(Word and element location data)
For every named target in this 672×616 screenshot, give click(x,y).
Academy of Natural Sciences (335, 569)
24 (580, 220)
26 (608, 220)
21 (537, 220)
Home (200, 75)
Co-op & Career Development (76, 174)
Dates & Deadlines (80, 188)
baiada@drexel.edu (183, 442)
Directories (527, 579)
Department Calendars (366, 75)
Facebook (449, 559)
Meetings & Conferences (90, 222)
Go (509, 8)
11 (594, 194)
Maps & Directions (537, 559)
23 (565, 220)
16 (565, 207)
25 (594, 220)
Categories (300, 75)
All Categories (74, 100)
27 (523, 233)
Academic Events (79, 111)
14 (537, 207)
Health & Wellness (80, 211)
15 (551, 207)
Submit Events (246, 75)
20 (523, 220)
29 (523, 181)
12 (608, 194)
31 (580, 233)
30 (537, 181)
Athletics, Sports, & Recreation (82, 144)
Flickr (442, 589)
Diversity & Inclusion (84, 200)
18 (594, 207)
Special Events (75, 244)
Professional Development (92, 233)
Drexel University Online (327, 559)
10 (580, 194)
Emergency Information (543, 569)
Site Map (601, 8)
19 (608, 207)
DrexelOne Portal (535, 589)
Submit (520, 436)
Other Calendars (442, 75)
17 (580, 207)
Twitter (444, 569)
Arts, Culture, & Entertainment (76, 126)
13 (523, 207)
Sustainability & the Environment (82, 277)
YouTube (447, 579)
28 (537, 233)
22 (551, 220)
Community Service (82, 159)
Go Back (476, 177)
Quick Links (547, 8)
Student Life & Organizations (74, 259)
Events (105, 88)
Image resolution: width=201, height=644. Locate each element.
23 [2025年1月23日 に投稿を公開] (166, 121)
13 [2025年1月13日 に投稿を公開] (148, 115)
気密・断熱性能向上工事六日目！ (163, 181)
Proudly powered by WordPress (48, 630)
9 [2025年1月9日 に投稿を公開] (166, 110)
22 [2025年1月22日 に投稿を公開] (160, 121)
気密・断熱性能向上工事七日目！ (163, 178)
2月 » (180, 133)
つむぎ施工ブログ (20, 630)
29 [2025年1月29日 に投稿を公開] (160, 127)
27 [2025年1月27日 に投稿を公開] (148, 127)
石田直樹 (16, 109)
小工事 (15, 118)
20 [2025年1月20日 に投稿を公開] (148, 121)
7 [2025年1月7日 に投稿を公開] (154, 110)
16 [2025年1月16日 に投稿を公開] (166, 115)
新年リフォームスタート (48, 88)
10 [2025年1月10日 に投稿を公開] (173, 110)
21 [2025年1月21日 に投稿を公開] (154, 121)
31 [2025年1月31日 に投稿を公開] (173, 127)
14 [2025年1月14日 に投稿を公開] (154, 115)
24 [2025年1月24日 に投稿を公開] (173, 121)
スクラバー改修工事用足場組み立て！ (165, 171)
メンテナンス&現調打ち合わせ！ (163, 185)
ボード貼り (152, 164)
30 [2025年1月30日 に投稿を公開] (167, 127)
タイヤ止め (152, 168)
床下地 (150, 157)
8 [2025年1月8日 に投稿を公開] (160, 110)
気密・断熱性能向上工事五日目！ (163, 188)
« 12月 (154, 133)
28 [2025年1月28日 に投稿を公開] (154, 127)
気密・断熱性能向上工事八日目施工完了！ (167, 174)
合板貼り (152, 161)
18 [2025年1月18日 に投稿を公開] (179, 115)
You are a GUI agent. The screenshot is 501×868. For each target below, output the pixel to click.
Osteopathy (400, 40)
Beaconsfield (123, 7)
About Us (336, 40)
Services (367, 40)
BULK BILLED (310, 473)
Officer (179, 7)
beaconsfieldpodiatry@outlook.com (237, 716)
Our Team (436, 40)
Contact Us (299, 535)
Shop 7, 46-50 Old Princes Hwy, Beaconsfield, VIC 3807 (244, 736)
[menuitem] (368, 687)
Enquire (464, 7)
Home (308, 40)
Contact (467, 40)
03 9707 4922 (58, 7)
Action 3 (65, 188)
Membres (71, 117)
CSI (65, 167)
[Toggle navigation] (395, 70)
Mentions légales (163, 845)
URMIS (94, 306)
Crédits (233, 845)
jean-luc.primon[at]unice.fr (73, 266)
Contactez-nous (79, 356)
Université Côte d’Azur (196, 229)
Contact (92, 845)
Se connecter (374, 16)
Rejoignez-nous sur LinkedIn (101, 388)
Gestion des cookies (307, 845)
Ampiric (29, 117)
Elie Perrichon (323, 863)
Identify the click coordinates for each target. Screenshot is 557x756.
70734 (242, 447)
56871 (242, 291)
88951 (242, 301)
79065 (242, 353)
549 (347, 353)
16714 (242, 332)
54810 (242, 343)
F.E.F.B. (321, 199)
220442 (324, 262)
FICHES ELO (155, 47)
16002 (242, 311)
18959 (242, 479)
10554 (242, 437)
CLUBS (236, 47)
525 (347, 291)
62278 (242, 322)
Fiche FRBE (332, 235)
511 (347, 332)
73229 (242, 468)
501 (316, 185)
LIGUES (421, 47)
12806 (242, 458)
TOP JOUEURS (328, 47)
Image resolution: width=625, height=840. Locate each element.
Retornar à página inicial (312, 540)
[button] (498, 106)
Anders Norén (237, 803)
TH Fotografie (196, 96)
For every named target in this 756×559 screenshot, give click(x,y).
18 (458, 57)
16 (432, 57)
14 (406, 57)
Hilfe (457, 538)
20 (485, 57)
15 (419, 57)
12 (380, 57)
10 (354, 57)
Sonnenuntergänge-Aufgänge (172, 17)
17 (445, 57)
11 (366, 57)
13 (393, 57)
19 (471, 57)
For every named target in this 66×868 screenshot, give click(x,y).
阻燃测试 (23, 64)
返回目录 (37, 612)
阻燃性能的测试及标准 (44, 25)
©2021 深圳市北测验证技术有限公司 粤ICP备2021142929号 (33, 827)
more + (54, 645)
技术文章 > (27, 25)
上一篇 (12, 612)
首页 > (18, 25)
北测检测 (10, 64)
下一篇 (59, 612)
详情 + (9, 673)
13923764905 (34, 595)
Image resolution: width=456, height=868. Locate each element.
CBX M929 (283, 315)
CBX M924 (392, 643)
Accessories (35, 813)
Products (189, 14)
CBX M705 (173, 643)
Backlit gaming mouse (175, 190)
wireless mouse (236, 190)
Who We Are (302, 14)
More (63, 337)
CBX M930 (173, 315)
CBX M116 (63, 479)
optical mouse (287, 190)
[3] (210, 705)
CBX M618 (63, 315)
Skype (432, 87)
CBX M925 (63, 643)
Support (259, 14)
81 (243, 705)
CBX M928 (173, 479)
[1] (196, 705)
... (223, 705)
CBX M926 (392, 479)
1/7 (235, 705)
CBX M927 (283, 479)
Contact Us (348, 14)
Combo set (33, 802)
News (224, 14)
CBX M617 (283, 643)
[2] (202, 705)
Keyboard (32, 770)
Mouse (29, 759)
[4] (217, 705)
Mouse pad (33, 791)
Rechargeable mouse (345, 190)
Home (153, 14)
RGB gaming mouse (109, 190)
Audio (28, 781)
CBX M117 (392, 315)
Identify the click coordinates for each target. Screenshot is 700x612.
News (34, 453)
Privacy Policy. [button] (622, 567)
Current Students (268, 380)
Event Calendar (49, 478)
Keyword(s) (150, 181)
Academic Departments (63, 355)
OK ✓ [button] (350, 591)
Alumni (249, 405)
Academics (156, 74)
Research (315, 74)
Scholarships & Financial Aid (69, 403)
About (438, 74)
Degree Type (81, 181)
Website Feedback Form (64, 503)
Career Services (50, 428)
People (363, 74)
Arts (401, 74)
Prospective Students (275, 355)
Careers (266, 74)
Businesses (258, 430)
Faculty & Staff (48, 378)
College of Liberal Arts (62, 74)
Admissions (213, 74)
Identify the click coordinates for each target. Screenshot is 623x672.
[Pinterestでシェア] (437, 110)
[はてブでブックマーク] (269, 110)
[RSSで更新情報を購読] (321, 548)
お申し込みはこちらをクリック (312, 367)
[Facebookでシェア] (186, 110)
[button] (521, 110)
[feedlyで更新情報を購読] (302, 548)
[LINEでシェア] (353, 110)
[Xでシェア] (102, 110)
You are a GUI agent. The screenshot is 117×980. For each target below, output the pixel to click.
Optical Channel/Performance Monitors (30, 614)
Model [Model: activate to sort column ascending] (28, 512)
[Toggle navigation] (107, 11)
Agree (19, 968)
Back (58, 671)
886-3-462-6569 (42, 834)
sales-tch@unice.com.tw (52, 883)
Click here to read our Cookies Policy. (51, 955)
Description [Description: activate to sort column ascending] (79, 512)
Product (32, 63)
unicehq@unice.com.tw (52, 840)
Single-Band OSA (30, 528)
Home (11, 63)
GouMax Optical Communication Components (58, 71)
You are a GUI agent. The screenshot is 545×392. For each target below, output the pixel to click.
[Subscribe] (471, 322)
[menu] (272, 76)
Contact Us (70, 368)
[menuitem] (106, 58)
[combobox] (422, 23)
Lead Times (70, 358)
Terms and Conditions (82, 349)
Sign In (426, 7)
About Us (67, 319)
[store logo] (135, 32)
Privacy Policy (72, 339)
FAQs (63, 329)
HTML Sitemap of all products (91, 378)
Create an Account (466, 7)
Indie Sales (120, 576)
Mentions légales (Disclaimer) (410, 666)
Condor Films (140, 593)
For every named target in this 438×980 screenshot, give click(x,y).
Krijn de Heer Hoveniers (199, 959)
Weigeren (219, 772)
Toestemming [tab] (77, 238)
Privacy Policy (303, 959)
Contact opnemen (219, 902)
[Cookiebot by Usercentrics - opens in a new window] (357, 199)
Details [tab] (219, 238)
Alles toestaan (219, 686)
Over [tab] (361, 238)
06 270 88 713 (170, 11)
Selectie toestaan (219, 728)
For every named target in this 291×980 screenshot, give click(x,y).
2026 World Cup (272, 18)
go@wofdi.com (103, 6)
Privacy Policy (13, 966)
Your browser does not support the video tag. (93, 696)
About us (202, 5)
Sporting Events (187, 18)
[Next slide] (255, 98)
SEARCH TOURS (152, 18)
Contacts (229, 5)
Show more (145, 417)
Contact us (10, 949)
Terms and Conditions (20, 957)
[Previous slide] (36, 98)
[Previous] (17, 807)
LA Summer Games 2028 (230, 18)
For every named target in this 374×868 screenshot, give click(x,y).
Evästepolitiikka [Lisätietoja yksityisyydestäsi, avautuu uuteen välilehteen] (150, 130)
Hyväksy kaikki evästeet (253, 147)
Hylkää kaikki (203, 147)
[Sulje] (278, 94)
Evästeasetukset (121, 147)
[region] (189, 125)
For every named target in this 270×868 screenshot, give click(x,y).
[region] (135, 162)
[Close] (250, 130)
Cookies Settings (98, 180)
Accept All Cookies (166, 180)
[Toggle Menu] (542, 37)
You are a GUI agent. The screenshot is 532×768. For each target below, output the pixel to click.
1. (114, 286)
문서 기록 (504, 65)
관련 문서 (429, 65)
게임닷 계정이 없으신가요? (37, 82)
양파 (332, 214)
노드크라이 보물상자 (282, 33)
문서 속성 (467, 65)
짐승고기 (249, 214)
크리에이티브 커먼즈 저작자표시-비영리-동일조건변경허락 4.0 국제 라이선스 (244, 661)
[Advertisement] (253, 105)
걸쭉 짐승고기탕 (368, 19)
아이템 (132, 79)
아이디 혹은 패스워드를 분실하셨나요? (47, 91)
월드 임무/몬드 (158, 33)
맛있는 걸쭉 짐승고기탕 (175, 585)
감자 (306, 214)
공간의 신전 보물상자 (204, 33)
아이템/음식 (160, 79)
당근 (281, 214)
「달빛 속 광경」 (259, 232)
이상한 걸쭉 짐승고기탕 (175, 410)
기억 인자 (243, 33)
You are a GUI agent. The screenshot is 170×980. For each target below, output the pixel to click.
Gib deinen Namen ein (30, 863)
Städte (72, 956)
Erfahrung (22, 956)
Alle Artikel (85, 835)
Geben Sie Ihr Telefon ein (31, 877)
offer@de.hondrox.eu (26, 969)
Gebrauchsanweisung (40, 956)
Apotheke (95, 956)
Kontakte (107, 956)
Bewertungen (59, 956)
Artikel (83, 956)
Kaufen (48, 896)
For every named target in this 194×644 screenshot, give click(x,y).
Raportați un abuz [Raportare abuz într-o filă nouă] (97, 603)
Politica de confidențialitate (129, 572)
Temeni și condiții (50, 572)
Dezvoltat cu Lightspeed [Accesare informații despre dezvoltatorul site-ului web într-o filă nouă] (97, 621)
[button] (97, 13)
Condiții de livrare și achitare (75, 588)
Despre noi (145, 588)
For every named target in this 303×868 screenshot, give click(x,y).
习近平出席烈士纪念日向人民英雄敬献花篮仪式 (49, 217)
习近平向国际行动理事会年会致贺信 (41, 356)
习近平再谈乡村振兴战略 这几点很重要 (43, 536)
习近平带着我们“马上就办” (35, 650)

== GOAL OF THE EXERCISE ==
Extract the lines from the one containing "[Toggle navigation] (107, 11)" up to and including the one containing "[Cookiebot by Usercentrics", reproducing each without any change.

== SOLUTION ==
[Toggle navigation] (107, 11)
Agree (19, 968)
Back (58, 671)
886-3-462-6569 (42, 834)
sales-tch@unice.com.tw (52, 883)
Click here to read our Cookies Policy. (51, 955)
Description [Description: activate to sort column ascending] (79, 512)
Product (32, 63)
unicehq@unice.com.tw (52, 840)
Single-Band OSA (30, 528)
Home (11, 63)
GouMax Optical Communication Components (58, 71)
You are a GUI agent. The screenshot is 545×392. For each target below, output the pixel to click.
[Subscribe] (471, 322)
[menu] (272, 76)
Contact Us (70, 368)
[menuitem] (106, 58)
[combobox] (422, 23)
Lead Times (70, 358)
Terms and Conditions (82, 349)
Sign In (426, 7)
About Us (67, 319)
[store logo] (135, 32)
Privacy Policy (72, 339)
FAQs (63, 329)
HTML Sitemap of all products (91, 378)
Create an Account (466, 7)
Indie Sales (120, 576)
Mentions légales (Disclaimer) (410, 666)
Condor Films (140, 593)
For every named target in this 438×980 screenshot, give click(x,y).
Krijn de Heer Hoveniers (199, 959)
Weigeren (219, 772)
Toestemming [tab] (77, 238)
Privacy Policy (303, 959)
Contact opnemen (219, 902)
[Cookiebot by Usercentrics - opens in a new window] (357, 199)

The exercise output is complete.